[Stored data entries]
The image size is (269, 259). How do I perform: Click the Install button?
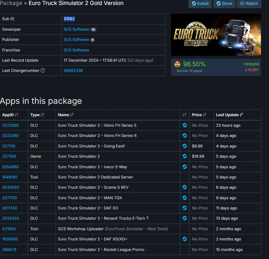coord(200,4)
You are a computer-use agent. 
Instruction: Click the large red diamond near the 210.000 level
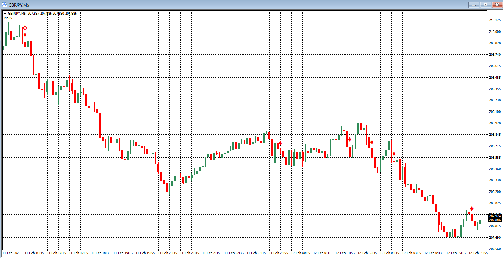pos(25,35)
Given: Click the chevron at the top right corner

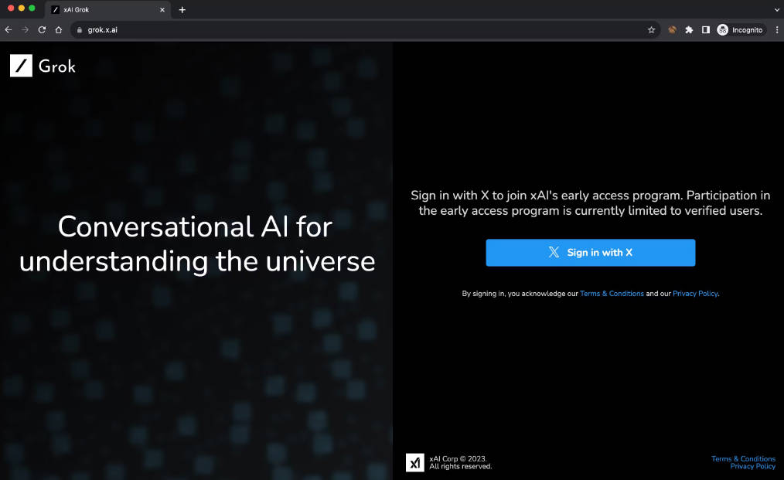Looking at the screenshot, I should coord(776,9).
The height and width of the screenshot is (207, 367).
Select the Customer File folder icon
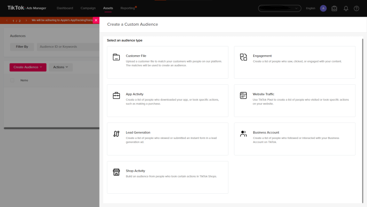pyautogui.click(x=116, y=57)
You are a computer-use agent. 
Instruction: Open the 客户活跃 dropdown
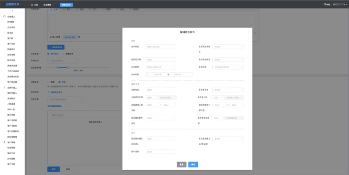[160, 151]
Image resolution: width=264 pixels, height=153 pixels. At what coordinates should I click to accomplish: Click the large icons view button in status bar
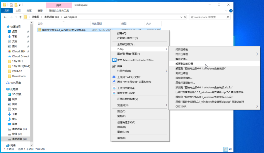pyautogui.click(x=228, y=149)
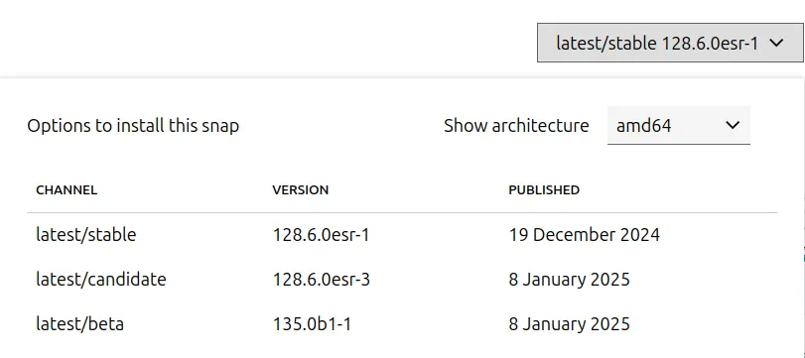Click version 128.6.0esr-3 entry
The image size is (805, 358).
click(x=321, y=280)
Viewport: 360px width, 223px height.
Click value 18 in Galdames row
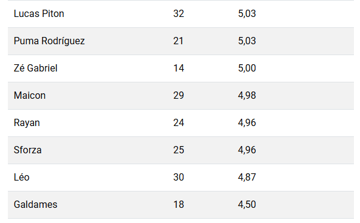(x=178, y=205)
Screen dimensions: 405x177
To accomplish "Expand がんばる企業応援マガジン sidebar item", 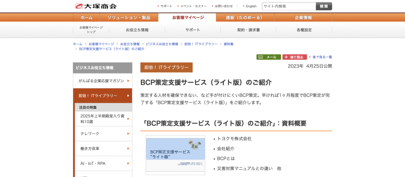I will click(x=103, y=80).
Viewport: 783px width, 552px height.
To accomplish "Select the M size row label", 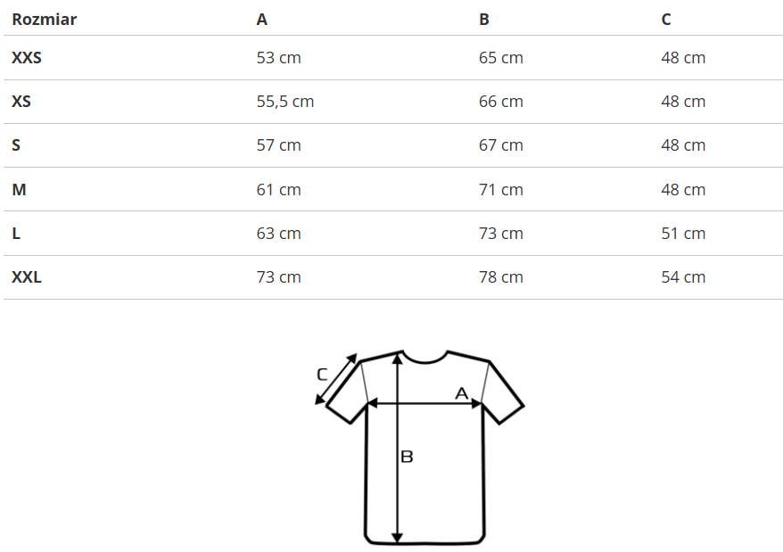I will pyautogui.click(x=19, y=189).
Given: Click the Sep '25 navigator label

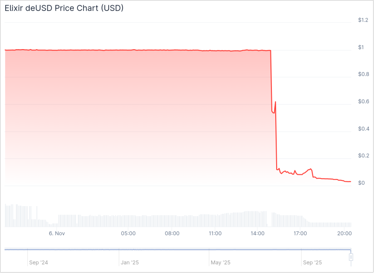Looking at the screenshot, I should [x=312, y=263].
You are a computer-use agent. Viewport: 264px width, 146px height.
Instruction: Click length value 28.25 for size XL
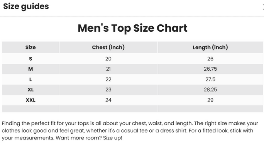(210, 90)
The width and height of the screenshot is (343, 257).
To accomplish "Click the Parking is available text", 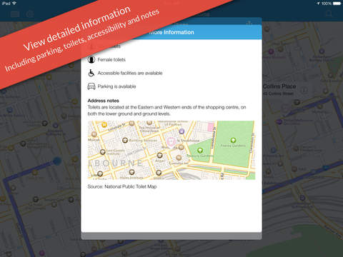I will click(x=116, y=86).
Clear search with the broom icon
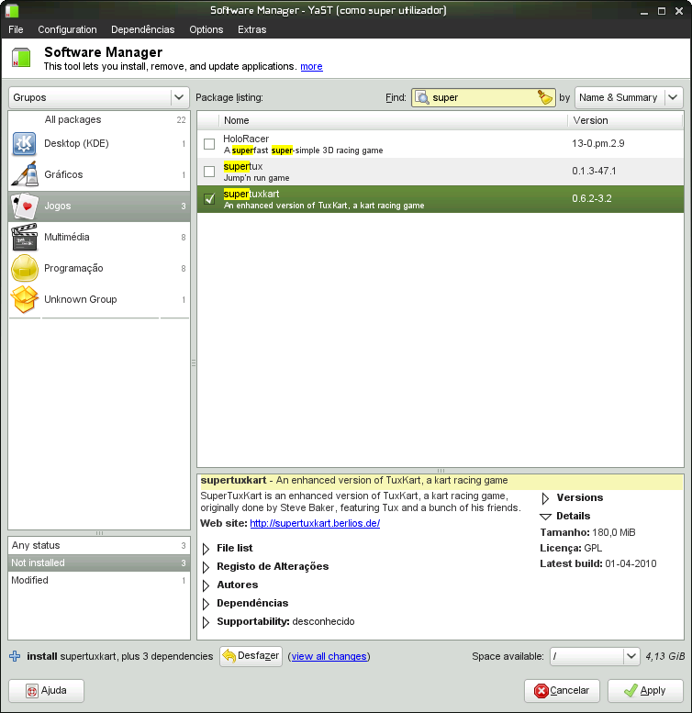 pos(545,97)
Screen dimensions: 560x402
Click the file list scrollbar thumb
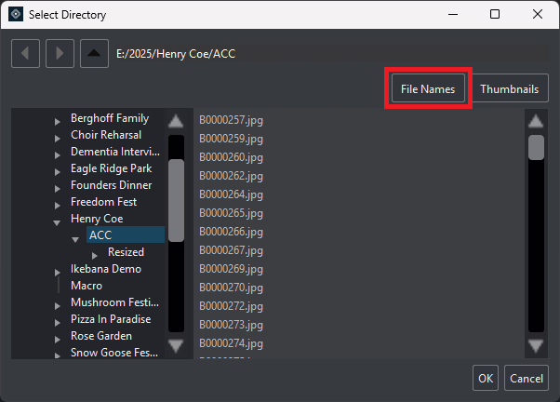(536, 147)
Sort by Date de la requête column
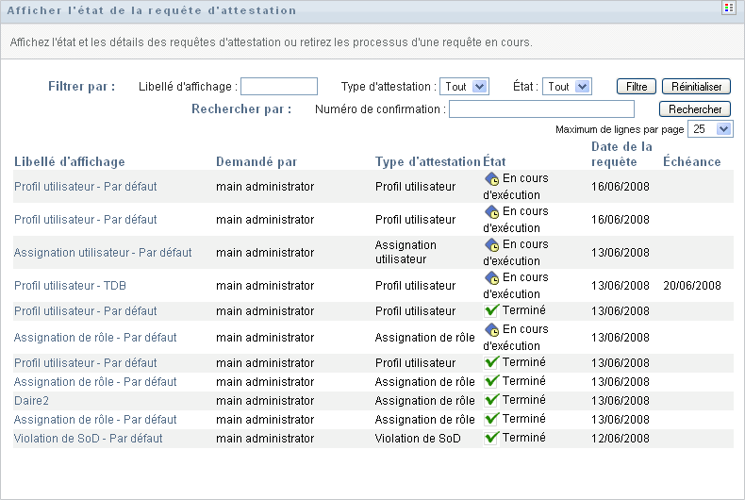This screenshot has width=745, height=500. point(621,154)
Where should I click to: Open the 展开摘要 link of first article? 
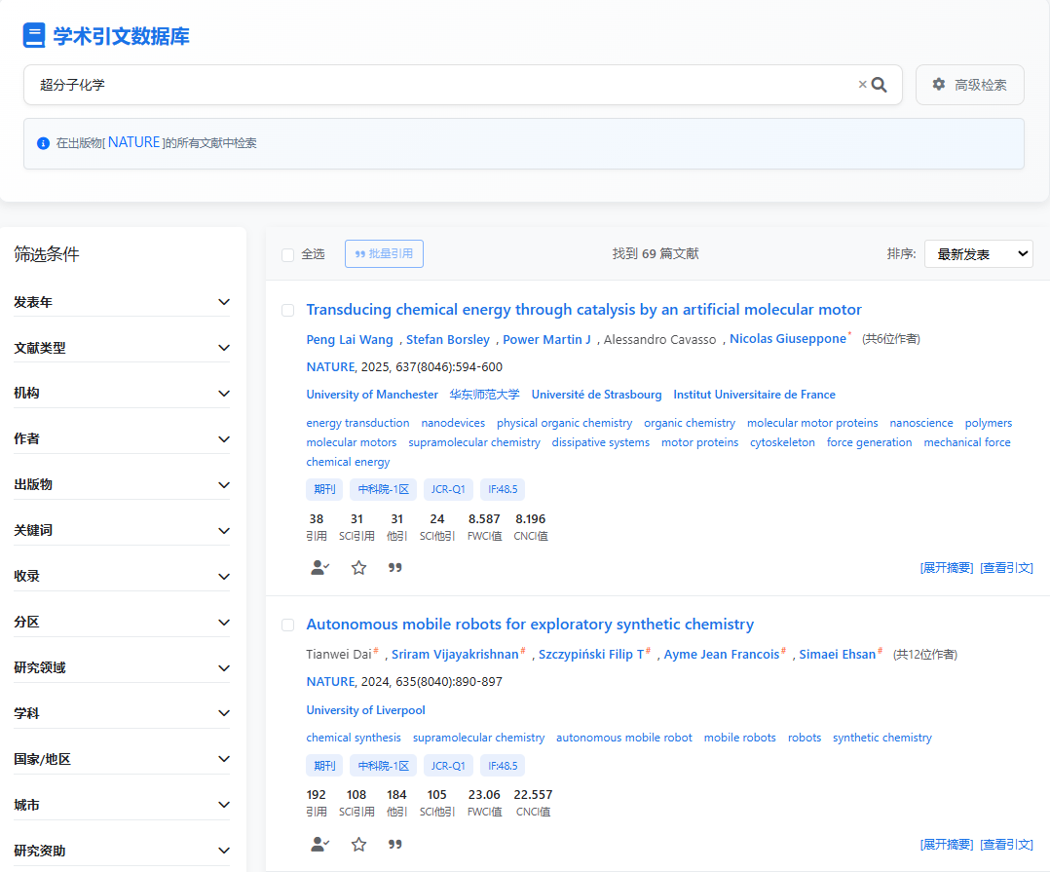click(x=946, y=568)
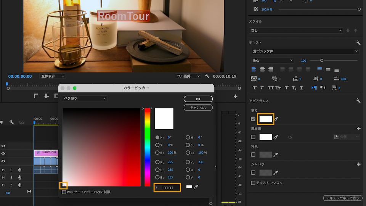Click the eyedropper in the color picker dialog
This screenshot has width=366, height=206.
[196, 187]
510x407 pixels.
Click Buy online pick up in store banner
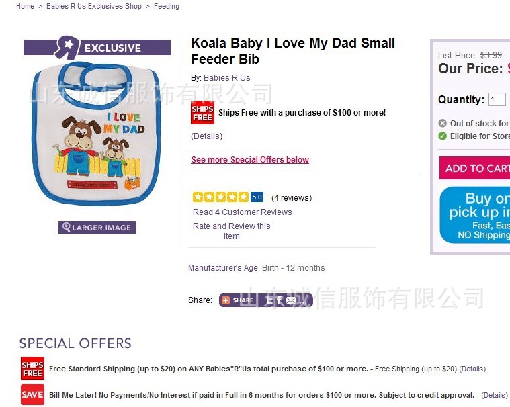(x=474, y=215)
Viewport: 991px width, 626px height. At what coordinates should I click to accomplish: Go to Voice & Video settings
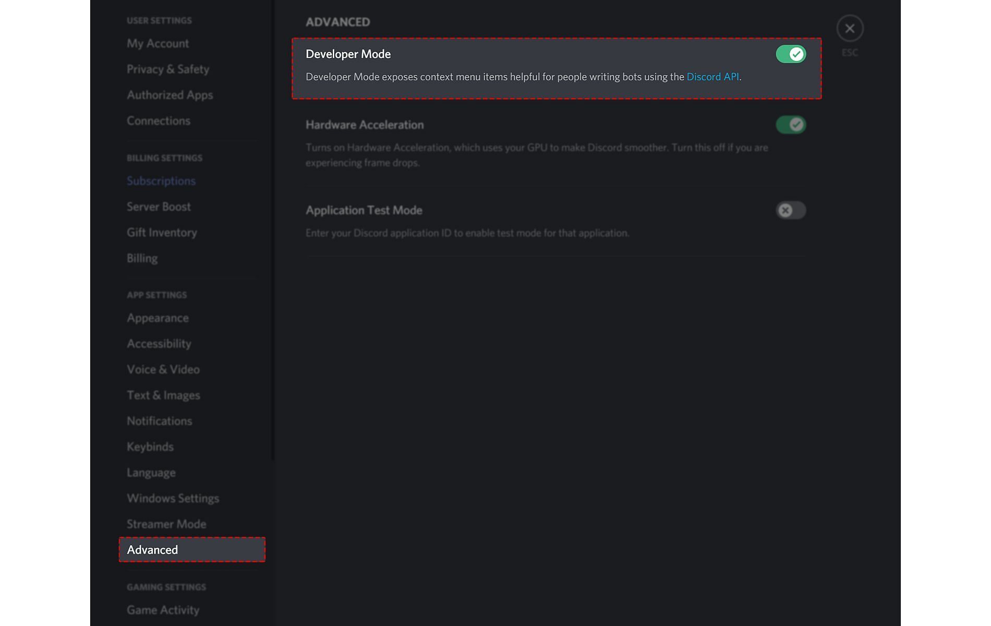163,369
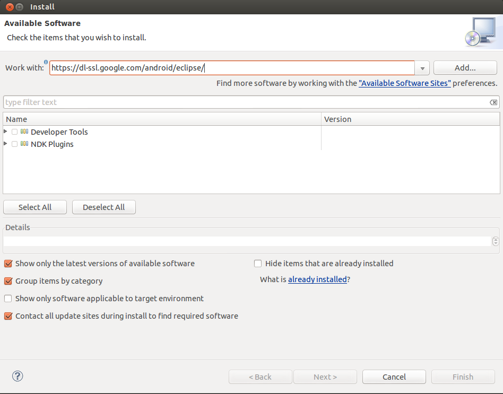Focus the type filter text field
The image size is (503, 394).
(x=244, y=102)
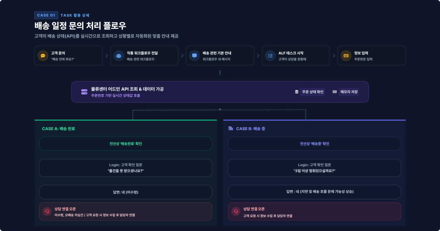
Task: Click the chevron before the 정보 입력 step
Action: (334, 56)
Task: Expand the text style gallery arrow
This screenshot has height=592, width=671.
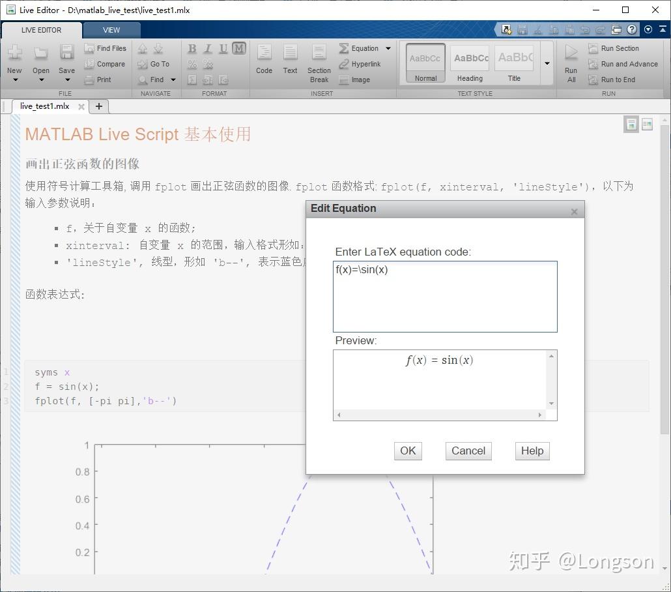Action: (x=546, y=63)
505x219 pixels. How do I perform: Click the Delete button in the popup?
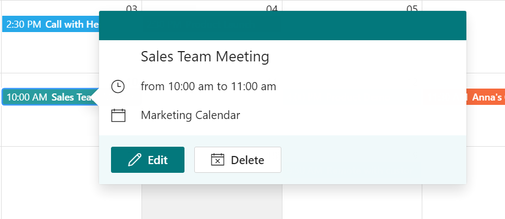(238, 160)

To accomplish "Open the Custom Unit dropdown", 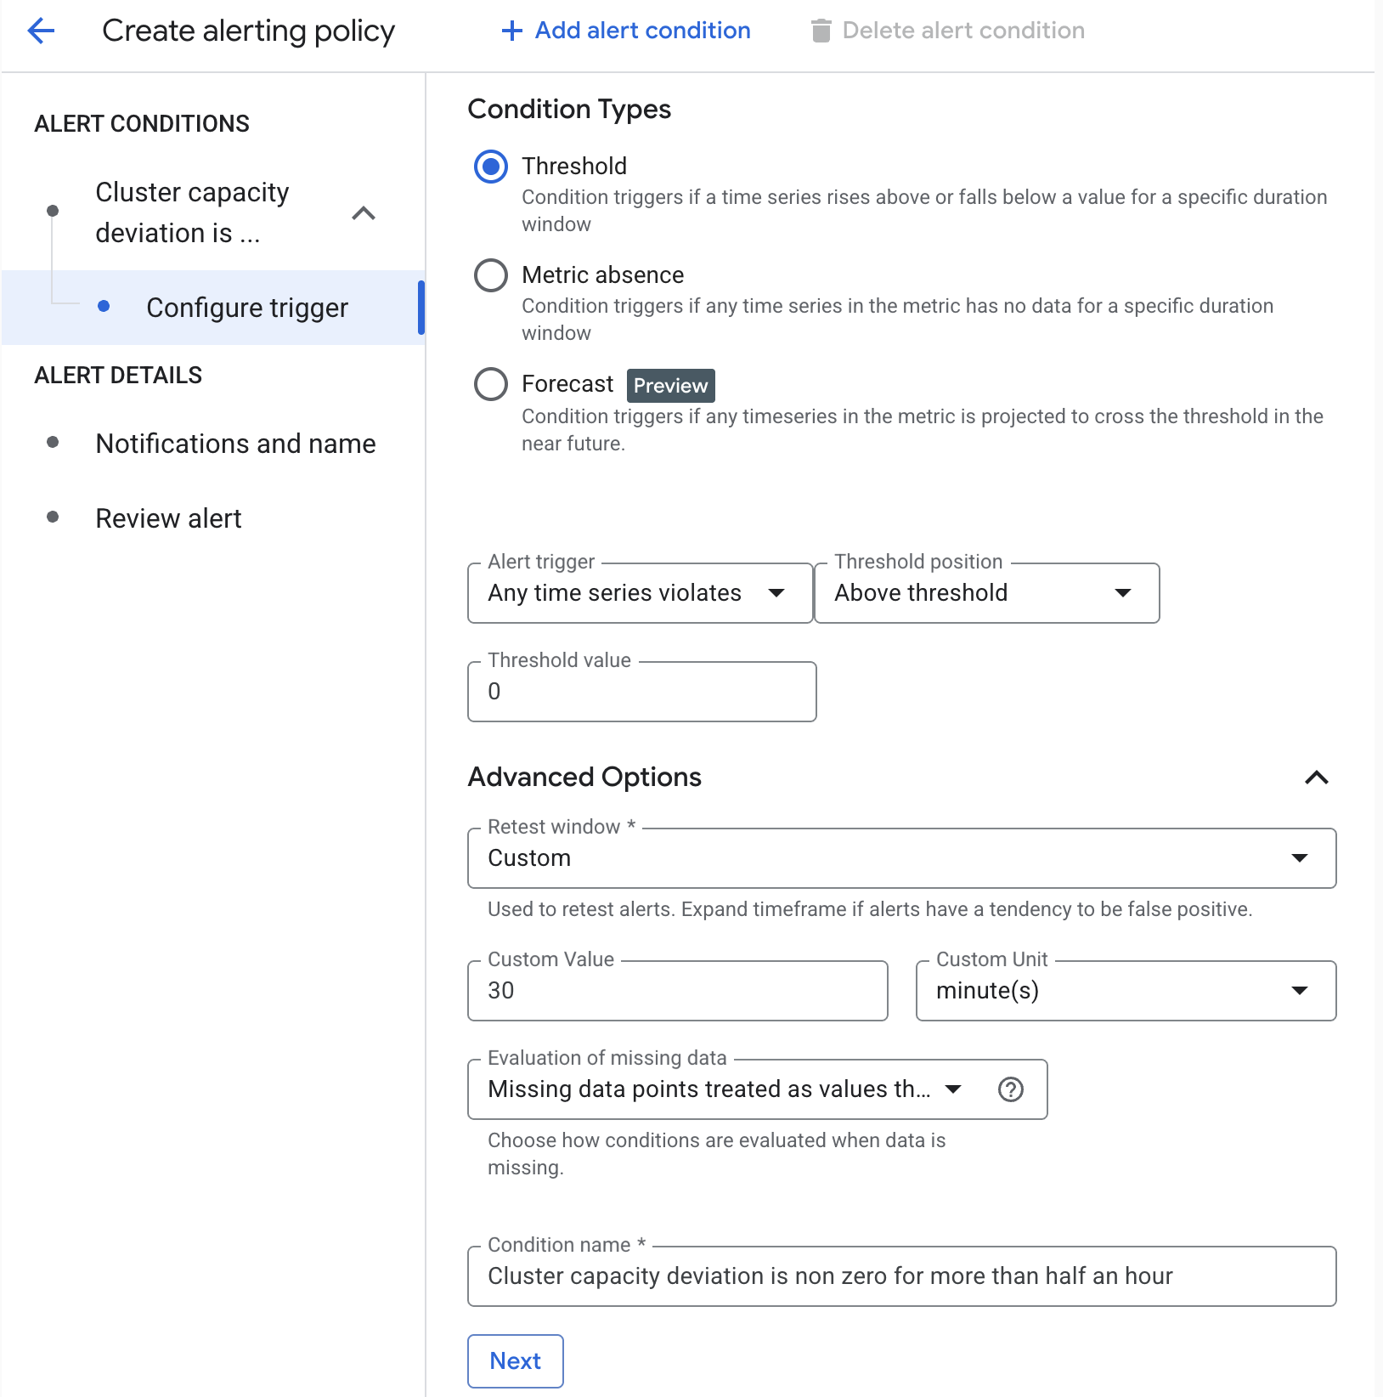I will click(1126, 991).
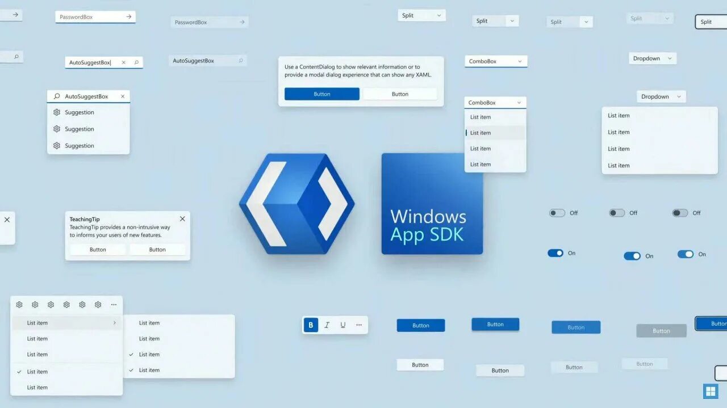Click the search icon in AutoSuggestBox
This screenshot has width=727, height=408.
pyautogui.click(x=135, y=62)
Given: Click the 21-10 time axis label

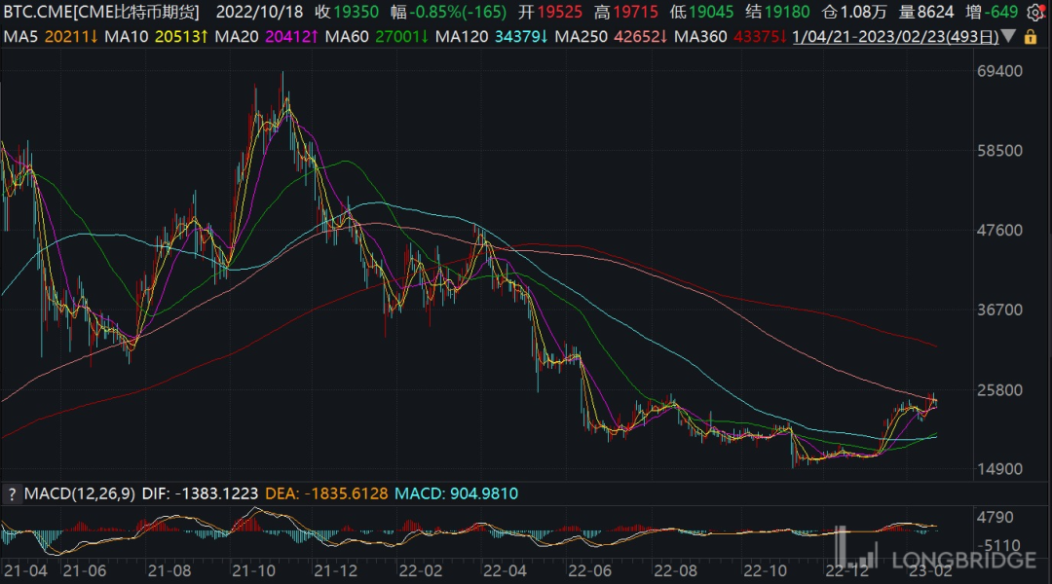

→ TASK GOAL:
Find every line of the data above that holds the word "dimensions", then state how many there are and nothing else.

→ FINAL ANSWER:
2